91 dialetti intorno al tavolo. Il progetto di Bristol
Come si combatte la diffidenza e la paura del diverso? Cercando di scoprire cosa significhi l’esperienza dell’altro e che bagaglio culturale porta in dote. E quanto mai attuale lo spunto di riflessione offerto dall’ultima iniziativa che sta conquistando la città inglese di Bristol e la stampa anglosassone in queste settimane in cui ansia, preoccupazione, incertezza per il futuro rischiano di avere la meglio su un’Europa ferita a morte. E invece Kalpna Woolf, volto noto della BBC, ha scelto (in tempi non sospetti) di giocare la carta del cibo per gettare quel ponte interculturale favorito dalla convivialità in cucina e intorno a un tavolo.
È nato così l’International Peace Cafè di Bristol, in una città che somma la bellezza di 91 lingue e dialetti grazie alla convivenza pacifica tra migranti di prima e seconda generazione che conferiscono alla città una spiccata attitudine multiculturale. E il messaggio lanciato dall’apertura di uno spazio di confronto, per tutti coloro che vogliono conoscere nuove storie e approfondire la cultura del diverso, è talmente semplice da sembrare banale: “Il cibo è un linguaggio universale che ha il merito di unire le persone”, sostiene convinta la fondatrice del progetto, promotrice in primis dell’associazione 91 ways, che dalla scorsa estate incoraggia gli abitanti di Bristol a condividere ricordi e pietanze di famiglia per regalare alla comunità una parte importante di sé, che si rivela nel piatto.
Un patrimonio di ricette condivise che supera la paura del prossimo
In pochi mesi l’International Peace Cafè ha già raccolto un patrimonio di 120 ricette tradizionali di svariati Paesi del mondo, dal ful siriano (une crema di fave servita a colazione o al ritorno dalla preghiera in moschea) all’adas polo a base di riso, cipolla fritta, patate, cumino e cannella di origine iraniana, ai falafel del Sudan. Sono soprattutto donne quelle che condividono quest’esperienza e rendono speciale un pranzo consumato intorno al tavolo del caffè, in compagnia di russi, eritrei, giamaicani, polacchi, australiani: sul bancone centrale un’esposizione di piatti che farebbe gola a chiunque, tanti ingredienti sconosciuti che invitano alla curiosità e ad abbattere le barriere. L’idea più ambiziosa è quella di moltiplicare la presenza in città dei caffè della pace, a partire dall’apertura di pop up incentrati su menu a tema siriano e iraniano, e poi realizzare un ricettario che raccolga l’obiettivo del progetto, condensando tra le pagine l’esperienza di chi crede in una convivenza possibile. Per ora l’iniziativa ha carattere temporaneo e si appoggia sull’ospitalità di un locale cittadino, The Kitchen, ma il primo appuntamento andato in scena il 21 novembre scorso ha già riscosso un grande successo di pubblico, suscitando il clamore sperato.

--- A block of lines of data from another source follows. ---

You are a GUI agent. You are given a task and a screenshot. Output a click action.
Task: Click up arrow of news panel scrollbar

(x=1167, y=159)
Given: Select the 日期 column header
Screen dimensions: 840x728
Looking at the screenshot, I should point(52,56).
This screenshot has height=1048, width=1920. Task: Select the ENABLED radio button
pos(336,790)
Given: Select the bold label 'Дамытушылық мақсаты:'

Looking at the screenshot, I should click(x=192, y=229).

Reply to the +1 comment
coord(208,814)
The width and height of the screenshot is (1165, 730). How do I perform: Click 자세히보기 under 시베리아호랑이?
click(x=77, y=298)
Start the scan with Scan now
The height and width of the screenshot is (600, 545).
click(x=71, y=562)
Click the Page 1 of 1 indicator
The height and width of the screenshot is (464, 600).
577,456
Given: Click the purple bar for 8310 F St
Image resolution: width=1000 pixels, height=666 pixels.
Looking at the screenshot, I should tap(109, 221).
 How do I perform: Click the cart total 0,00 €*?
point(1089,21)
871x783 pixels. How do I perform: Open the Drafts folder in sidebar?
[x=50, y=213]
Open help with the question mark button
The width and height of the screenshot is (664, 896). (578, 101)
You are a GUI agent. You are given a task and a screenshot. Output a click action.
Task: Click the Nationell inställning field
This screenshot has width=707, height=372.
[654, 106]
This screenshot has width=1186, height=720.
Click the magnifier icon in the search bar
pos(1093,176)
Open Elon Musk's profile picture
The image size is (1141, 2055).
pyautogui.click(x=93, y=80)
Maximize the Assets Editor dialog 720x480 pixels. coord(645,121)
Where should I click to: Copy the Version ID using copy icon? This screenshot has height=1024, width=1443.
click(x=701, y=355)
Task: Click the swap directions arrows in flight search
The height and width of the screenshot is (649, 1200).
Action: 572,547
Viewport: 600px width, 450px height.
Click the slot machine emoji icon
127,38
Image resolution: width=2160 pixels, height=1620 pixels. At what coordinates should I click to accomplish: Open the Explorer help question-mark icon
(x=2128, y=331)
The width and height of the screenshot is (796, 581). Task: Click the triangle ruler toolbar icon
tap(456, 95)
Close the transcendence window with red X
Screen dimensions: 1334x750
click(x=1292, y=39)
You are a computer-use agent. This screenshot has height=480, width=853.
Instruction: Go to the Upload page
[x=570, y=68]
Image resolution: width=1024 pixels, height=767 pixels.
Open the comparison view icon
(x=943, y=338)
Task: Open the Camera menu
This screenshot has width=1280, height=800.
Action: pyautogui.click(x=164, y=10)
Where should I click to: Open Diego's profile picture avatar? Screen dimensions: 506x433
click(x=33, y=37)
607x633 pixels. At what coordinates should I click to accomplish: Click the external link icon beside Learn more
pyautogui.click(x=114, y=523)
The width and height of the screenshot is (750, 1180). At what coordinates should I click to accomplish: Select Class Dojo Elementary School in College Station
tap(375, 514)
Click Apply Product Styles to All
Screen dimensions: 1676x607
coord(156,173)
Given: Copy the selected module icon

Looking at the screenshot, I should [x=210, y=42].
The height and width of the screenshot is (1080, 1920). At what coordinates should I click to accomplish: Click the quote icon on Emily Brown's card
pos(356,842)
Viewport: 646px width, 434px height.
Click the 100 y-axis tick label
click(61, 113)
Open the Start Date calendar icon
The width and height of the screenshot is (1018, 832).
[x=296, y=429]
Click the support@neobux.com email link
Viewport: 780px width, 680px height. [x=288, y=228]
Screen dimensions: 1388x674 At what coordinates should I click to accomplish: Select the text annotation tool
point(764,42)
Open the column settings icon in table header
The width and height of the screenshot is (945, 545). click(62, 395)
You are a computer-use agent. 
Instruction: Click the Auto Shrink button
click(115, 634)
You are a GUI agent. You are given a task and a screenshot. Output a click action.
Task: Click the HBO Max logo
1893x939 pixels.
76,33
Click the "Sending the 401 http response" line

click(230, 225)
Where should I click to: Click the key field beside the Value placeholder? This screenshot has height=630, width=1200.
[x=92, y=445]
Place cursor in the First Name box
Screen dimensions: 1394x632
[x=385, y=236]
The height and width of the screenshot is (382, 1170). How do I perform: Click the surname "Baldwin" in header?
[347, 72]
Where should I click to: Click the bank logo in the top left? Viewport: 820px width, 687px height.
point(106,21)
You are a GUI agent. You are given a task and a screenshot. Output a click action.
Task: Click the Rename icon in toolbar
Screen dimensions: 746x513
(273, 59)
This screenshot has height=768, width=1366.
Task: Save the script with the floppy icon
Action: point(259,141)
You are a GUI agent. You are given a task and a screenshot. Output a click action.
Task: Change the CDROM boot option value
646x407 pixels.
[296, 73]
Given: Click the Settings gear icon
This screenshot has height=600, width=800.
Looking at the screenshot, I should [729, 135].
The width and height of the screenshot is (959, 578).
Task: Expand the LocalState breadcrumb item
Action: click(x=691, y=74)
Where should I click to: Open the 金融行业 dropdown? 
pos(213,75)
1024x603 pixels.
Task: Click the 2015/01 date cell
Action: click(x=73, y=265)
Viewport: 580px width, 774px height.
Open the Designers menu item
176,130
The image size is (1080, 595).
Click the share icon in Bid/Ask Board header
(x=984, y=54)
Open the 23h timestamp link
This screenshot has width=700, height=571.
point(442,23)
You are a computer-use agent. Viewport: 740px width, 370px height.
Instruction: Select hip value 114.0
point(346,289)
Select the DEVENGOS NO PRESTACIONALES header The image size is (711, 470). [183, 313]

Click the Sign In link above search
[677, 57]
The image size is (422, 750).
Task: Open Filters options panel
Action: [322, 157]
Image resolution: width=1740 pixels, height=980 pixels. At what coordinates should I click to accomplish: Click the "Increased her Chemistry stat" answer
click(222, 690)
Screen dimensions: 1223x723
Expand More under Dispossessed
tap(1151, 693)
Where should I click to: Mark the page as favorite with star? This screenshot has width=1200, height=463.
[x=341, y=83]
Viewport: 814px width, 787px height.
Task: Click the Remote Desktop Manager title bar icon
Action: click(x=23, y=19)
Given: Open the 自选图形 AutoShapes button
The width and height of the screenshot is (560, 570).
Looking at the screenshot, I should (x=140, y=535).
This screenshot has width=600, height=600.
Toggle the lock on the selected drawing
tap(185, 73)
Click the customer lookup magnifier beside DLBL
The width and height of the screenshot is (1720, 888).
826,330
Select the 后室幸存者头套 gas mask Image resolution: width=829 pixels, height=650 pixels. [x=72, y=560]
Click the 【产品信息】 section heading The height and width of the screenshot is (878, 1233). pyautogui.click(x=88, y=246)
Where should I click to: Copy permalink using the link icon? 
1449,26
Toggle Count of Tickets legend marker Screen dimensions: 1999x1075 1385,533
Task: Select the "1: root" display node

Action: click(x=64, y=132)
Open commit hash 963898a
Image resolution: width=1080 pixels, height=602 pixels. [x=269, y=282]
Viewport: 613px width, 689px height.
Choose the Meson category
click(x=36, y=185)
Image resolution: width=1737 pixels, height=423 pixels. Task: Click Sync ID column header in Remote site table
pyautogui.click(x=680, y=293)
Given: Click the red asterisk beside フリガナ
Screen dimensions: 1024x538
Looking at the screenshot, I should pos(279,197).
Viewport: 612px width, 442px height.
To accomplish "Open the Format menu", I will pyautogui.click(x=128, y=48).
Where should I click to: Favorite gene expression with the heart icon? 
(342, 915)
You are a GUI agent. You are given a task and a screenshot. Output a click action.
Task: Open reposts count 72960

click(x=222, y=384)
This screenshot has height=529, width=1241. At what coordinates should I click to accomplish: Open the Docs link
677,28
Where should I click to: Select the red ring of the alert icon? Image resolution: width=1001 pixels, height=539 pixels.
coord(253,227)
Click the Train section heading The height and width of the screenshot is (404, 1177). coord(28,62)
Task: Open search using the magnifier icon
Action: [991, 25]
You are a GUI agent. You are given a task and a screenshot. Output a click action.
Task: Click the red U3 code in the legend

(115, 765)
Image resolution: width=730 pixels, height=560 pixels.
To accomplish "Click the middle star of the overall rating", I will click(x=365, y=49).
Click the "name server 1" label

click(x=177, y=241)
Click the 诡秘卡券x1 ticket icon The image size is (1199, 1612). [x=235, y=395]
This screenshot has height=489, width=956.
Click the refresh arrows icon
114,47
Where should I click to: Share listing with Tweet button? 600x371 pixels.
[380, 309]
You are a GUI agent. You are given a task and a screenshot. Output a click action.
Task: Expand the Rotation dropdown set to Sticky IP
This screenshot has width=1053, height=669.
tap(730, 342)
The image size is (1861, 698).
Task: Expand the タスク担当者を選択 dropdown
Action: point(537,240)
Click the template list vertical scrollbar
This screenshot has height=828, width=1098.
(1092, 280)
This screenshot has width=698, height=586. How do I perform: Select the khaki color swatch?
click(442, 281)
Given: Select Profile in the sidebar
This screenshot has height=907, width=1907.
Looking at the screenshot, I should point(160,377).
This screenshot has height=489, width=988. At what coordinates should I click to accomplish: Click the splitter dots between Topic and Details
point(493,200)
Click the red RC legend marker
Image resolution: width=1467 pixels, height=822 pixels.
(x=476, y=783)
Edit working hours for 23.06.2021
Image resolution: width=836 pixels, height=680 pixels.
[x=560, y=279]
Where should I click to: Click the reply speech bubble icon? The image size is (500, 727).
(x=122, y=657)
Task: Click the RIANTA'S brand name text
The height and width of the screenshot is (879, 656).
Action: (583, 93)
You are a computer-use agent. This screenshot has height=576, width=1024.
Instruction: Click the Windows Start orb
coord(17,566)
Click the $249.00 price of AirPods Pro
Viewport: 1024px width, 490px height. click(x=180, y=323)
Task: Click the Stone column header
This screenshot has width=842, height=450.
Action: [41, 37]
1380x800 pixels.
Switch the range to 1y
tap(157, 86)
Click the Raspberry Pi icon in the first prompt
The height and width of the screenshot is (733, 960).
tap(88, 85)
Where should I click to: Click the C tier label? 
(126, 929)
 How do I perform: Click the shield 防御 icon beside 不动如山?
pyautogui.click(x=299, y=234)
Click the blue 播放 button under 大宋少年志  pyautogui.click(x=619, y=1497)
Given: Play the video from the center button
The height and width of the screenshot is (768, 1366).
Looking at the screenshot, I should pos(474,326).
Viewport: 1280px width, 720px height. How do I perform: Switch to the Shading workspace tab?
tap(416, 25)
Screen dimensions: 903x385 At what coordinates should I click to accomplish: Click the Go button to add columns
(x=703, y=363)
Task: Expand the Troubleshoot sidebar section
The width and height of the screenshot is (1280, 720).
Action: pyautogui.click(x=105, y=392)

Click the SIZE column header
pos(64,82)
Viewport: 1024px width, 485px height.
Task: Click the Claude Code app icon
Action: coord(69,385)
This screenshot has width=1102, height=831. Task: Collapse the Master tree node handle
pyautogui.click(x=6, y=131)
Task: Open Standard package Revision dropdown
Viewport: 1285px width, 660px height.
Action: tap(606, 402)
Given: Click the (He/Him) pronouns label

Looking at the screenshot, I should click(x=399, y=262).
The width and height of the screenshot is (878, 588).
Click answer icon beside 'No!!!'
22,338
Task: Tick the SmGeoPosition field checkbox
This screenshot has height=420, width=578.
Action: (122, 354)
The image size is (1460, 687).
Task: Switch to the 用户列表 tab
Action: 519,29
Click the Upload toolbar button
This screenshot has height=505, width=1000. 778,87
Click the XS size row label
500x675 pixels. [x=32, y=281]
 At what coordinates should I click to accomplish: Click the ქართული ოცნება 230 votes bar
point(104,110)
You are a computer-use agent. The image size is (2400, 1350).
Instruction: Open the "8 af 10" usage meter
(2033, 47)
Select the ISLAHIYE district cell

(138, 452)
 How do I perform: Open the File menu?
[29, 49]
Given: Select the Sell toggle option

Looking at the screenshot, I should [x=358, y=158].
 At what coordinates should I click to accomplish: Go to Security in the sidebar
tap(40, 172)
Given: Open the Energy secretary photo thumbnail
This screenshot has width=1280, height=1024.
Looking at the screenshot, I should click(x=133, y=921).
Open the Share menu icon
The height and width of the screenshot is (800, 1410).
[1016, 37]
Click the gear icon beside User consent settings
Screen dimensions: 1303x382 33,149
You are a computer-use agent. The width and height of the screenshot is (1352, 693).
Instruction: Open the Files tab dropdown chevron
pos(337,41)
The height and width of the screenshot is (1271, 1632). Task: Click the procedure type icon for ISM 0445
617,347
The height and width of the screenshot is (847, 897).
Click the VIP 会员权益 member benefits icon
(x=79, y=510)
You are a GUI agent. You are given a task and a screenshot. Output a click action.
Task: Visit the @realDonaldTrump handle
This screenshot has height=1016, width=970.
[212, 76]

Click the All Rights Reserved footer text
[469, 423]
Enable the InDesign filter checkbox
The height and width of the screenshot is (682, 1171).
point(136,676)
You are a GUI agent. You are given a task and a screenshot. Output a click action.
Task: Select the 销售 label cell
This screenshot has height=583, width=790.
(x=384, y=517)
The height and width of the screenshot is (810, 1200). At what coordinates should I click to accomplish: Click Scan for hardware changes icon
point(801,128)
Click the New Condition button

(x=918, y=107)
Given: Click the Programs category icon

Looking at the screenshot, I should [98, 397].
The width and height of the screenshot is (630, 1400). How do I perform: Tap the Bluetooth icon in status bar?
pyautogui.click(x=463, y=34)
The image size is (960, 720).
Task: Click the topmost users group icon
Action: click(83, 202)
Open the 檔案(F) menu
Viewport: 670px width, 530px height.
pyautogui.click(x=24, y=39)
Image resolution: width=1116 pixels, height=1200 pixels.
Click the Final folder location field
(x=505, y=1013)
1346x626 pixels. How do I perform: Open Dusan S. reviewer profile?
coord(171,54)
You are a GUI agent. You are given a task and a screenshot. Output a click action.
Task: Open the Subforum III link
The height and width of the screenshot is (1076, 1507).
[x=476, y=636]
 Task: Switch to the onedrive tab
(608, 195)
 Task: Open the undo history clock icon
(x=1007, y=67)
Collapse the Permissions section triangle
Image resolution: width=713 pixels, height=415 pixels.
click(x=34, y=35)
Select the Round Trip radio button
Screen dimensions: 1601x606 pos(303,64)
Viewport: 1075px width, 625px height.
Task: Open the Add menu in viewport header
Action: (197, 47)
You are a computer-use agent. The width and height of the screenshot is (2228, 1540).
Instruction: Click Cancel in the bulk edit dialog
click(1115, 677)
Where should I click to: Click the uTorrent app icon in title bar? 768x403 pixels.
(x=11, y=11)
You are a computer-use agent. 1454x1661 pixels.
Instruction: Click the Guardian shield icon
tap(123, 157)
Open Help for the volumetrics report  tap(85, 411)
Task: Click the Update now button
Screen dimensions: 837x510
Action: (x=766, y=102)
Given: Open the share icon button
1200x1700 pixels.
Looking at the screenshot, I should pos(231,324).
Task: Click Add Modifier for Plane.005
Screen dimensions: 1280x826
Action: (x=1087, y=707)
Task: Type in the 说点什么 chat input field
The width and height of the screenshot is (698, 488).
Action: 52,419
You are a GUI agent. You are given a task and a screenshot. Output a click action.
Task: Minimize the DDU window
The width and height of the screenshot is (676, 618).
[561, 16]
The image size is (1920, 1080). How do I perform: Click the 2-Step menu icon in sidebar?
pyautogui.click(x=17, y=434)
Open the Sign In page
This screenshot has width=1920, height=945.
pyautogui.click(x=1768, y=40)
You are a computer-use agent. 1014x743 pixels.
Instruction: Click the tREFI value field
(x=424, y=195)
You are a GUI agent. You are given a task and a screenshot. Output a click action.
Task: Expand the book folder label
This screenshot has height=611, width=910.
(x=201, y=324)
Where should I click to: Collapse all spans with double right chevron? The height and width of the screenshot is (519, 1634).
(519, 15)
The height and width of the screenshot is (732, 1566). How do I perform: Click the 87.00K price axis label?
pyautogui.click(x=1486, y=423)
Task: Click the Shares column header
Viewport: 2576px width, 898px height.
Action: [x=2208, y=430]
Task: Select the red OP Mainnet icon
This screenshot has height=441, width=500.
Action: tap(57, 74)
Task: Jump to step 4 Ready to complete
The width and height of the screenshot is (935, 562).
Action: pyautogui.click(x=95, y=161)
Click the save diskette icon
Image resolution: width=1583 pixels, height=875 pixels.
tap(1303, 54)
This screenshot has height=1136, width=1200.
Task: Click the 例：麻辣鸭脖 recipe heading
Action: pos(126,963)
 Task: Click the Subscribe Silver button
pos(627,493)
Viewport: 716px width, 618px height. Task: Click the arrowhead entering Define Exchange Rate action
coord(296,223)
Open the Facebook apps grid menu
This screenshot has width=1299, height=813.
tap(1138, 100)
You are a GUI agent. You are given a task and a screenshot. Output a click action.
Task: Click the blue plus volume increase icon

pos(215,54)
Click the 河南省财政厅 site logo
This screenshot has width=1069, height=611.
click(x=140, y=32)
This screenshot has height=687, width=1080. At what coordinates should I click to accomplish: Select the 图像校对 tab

Il Conflict Cafè di Londra
D’altronde i tempi in Inghilterra sembrano maturi, come dimostra l’esperimento londinese del Conflict Cafè, pop up già attivo da un anno che scommette sull’esperienza culinaria per condividere valori di pace e amore per il prossimo. A Londra l’eco del progetto è stata in grado di richiamare tanti chef che hanno prestato volto ed esperienza in cucina alla causa, garantendo ai londinesi di scoprire le tradizioni a tavola di Paesi sconvolti da guerre e conflitti dei giorni nostri, dal Myanmar alla Siria, all’Armenia.
Pace a Tavola con Menuale
In Italia intanto arriva il progetto Pace a Tavola, promosso a Milano dalla start up Menuale. Ancora una volta l’idea scommette sul valore universale della cucina e sull’opportunità di stemperare intorno a un tavolo contrasti, pregiudizi e diffidenze. Come? Coinvolgendo ristoranti kosher e arabi per riscoprire le radici comuni della cucina mediorientale, che superano le barriere politiche, religiose, economiche responsabili dei conflitti internazionali che stanno tenendo in scacco il mondo. L’iniziativa è partita il 23 novembre, e ancora per qualche giorno proporrà ai commensali dei ristoranti che hanno aderito al progetto un menu speciale Pace a tavola, con pietanze che raccontano una tradizione culinaria condivisa (dall’hummus ai falafel, al baba ganoush), sull’esempio di un ristorante di Tel Aviv recentemente protagonista delle cronache internazionali per l’idea di praticare sconti ad arabi ed ebrei disponibili a condividere lo stesso tavolo per il tempo di un pasto. E fino al 6 dicembre gli stessi ristoranti – The Boidem, L’Accademia Libanese, Dawali – proporranno incontri interculturali in compagnia di imam, rabbini, intellettuali e imprenditori milanesi.